In changing this paradigm, how should hearing health care practices approach modifying their hiring practices? They must be sure to fully address these questions in their hiring considerations:

  • What is the age profile of your organization’s new hires? What is your track record in hiring other companies’ retirees? What is your track record in hiring workforce returnees age 55 and over? How well are you tapping varied talent sources?
  • What are your working assumptions about the pros and cons of hiring mature workers? For which roles do you seek mature candidates? For which roles do you avoid them and why? On average, are you more or less likely to offer a job to a mature candidate instead of a younger one? How do you account for any differences?
  • What is your pitch to mature workers? What do you offer that meets their needs at their career stage? Do you actively recruit them? Do you have retirees working as contractors? If so, are there patterns in the disciplines contracted and the arrangements made with them?
  • Are there signs of age bias in your organization? Do older workers have equal access to promotion and training opportunities?
  • What do mature employees want in work opportunities and benefits, both before and after the point of retirement? Who wants to postpone retirement or return as working retirees and why?
  • Do your pension or benefit plans and any proposed changes to them facilitate or impede the hiring of mature workers and the implementation of flexible retirement? Do you have any benefit plans? Why or why not?
  • Do these plans motivate or discourage those who want to phase into or postpone retirement? What are the implications for employee and talent retention?
  • How do government regulations restrict the structuring of your pension and benefit plans or inhibit them from meeting your business goals and your employees’ needs? What would you like the government to change? Are you making your voice heard among policy-makers and legislators?

Many organizations already are considering the merits of hiring more mature workers not only for entry-level positions but with the goal of developing them to assume greater roles and responsibilities.
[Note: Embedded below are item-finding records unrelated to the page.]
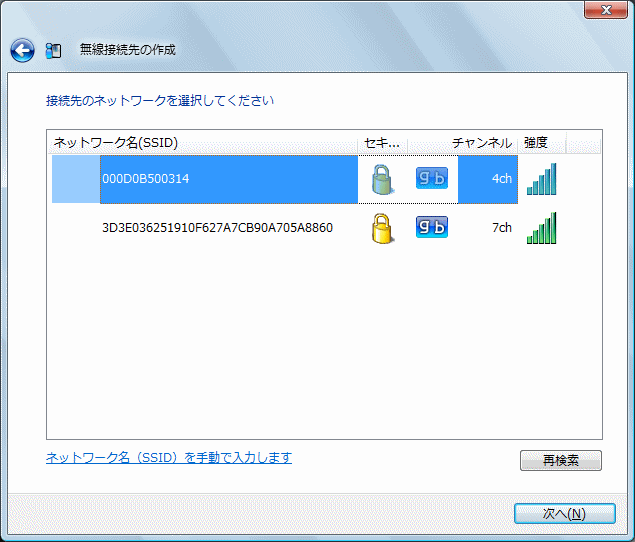Screen dimensions: 635x542
Task: Click the signal strength bars for the 7ch network
Action: coord(541,228)
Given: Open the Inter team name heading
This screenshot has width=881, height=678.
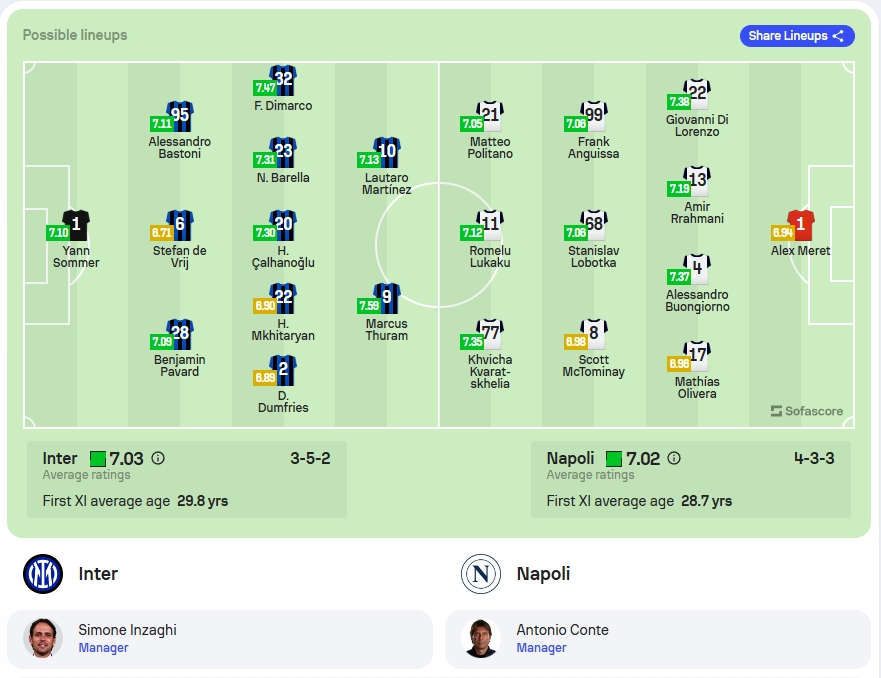Looking at the screenshot, I should click(x=98, y=574).
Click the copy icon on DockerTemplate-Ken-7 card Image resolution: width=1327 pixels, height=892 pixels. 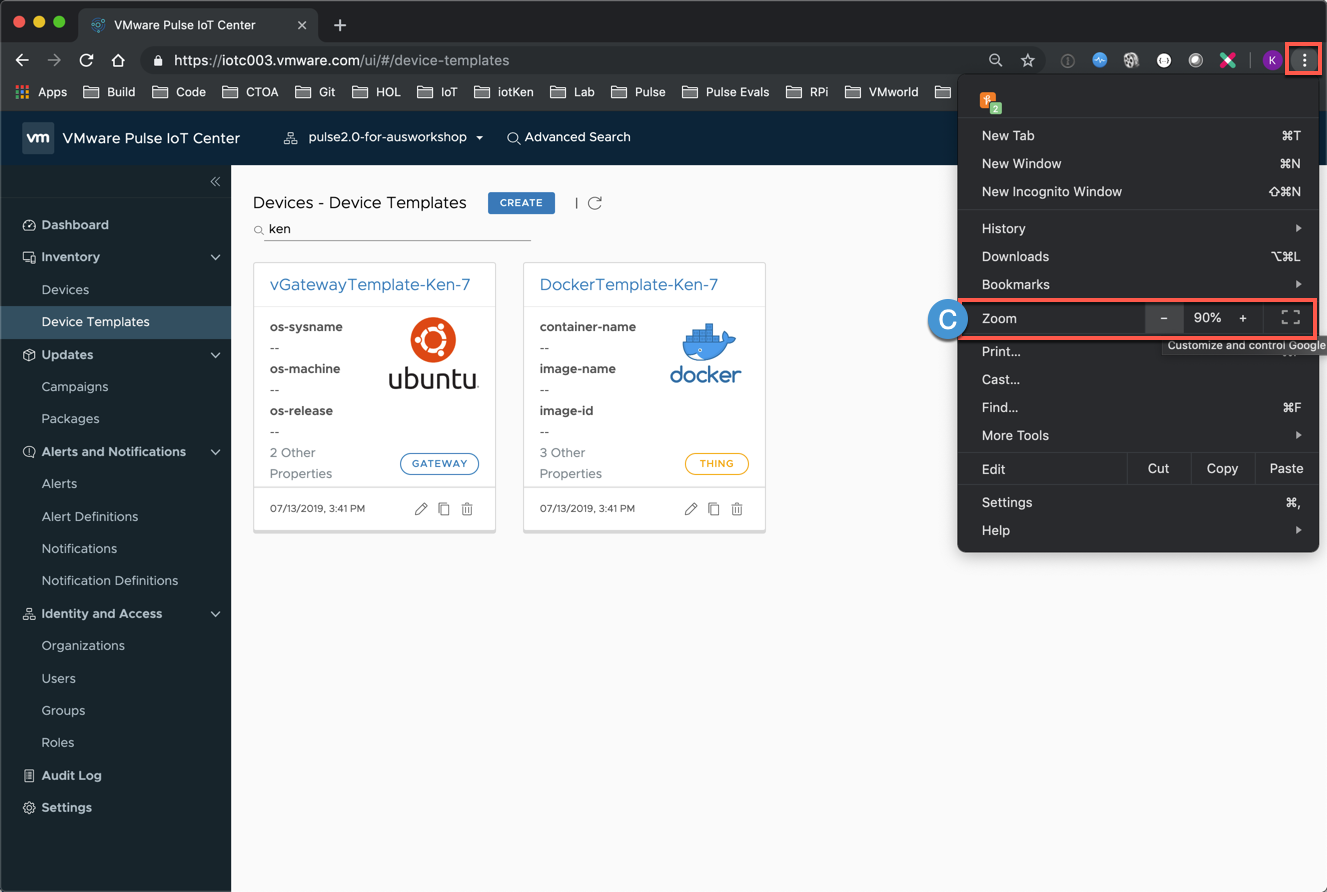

They need to ask and answer not only the tough questions but the right questions of both their applicants and their own organizational practices.

To survive in the long term, the hearing health care field must adopt many of these practices and create their own “future scope” that can be enhanced through the practice of “boomers hiring boomers” where feasible. These philosophical changes throw much of the conventional wisdom out the door because of the lack of an established ‘”farm system” to grow our own.

This change is only the first in a number of steps our industry must take to adequately grow and perpetuate our field and be able to meet the increasing needs of our impending and rapidly advancing “age boom.”

References

  1. Dyvhtwald, K. (1996). Age Power: How the 21st Century Will Be Ruled by the New Old. New York: Penguin Putnam Inc.
  2. Dychtwald, K., Erickson, T., Morrison, R. (2006). Workforce Crisis: How to Beat the Coming Shortage of Skills and Talents. Boston: Harvard Business School Press.

Resources

  • Cohen, J.D. (2006). The aging nursing workforce: How to retain experienced nurses. Journal of Healthcare Management, 51 (4): 233-45.
  • Haeberle, K., Herzberg, J., Hobbs, T. (2009). Leading the multigenerational work force. Healthcare Executive Journal, September/October, pp. 62-67.
  • Mathiason, G.G., Chagala, L.C., Reed, A.J., et al. (2004). Strategic initiatives for the changing workforce. Available online at www.littler.com/publication-press/publication/strategic-initiatives-changing-workforce.
  • Society for Human Resources Management, (2004). Leadership styles series part II: Leadership styles: Generational differences. Briefly Stated, pp. 1-7.